*** Begin section ***
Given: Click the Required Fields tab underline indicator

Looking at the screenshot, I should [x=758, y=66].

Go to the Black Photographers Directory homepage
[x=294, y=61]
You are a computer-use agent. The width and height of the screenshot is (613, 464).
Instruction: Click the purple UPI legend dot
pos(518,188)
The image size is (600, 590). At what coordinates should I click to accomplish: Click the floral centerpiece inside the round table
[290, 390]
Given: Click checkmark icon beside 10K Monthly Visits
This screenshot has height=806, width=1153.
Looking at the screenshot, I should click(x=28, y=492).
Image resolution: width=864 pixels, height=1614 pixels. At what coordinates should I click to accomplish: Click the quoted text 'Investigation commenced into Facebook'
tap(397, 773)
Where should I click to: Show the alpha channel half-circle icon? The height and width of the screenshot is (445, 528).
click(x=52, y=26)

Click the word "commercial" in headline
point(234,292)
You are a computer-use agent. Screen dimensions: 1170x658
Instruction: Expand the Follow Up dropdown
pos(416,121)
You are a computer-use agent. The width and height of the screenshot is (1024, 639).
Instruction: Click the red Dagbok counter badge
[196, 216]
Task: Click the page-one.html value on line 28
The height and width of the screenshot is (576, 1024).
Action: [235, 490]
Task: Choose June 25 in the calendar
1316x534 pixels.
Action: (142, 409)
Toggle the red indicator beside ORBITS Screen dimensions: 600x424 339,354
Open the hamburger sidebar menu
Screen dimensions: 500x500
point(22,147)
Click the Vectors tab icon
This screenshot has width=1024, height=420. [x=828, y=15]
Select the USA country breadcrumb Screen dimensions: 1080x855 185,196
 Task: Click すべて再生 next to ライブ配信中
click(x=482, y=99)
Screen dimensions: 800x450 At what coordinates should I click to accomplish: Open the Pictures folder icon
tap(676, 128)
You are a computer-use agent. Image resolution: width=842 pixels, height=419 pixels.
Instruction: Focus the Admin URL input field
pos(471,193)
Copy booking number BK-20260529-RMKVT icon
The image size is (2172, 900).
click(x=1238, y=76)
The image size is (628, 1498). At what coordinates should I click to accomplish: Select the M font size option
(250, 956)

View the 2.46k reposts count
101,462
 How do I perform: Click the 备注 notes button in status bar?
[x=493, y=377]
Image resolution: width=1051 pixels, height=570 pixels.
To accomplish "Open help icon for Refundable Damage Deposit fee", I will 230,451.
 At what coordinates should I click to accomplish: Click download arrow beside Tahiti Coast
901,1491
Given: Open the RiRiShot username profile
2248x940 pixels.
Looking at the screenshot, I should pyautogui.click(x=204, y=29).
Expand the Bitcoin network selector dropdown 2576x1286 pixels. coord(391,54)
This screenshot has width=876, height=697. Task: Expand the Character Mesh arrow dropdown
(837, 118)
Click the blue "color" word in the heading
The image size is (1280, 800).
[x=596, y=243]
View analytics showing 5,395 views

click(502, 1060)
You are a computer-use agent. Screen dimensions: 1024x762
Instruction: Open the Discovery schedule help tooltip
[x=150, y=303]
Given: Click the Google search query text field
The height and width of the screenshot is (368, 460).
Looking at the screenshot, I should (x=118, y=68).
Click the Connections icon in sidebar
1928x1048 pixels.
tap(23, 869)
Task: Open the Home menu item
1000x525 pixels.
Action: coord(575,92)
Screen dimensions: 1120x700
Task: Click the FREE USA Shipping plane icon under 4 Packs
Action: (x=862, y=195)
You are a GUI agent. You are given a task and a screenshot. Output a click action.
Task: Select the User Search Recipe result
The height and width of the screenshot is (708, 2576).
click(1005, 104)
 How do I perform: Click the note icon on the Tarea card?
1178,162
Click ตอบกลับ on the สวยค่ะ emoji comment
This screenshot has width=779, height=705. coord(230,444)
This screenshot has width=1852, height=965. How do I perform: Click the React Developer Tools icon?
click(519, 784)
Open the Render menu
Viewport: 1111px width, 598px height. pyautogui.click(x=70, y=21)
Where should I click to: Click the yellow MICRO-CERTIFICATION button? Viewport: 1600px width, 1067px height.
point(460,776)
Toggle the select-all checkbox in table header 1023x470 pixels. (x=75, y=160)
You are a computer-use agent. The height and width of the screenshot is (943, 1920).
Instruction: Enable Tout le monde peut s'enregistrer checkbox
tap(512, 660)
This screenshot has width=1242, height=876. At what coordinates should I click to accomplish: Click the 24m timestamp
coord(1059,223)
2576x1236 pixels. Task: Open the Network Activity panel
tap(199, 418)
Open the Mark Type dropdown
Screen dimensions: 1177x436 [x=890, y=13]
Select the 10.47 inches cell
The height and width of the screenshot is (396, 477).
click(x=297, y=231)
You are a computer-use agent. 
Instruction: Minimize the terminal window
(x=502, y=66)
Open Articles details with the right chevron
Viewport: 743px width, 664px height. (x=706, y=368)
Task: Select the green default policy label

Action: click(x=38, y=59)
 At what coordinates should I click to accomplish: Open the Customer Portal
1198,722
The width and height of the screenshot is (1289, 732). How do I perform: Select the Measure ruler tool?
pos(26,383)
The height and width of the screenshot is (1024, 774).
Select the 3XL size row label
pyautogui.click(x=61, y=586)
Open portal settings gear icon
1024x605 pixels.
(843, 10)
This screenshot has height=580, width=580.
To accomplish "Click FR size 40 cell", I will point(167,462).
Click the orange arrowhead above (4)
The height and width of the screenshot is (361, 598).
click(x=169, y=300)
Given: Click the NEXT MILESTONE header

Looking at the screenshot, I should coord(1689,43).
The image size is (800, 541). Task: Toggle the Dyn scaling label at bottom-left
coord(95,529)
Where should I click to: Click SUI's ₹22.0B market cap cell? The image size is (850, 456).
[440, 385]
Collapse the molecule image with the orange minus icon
*** End section ***
**ASSIGNMENT**
Output the line bearing "The width and height of the screenshot is (1289, 732)." along with all the lines after it through the end of the entries, exactly, and no other lines.

**ANSWER FOR THIS EXERCISE**
The width and height of the screenshot is (1289, 732). How do I perform: Select the Measure ruler tool?
pos(26,383)
The height and width of the screenshot is (1024, 774).
Select the 3XL size row label
pyautogui.click(x=61, y=586)
Open portal settings gear icon
1024x605 pixels.
(843, 10)
This screenshot has height=580, width=580.
To accomplish "Click FR size 40 cell", I will point(167,462).
Click the orange arrowhead above (4)
The height and width of the screenshot is (361, 598).
click(x=169, y=300)
Given: Click the NEXT MILESTONE header

Looking at the screenshot, I should coord(1689,43).
The image size is (800, 541). Task: Toggle the Dyn scaling label at bottom-left
coord(95,529)
Where should I click to: Click SUI's ₹22.0B market cap cell? The image size is (850, 456).
[440, 385]
Collapse the molecule image with the orange minus icon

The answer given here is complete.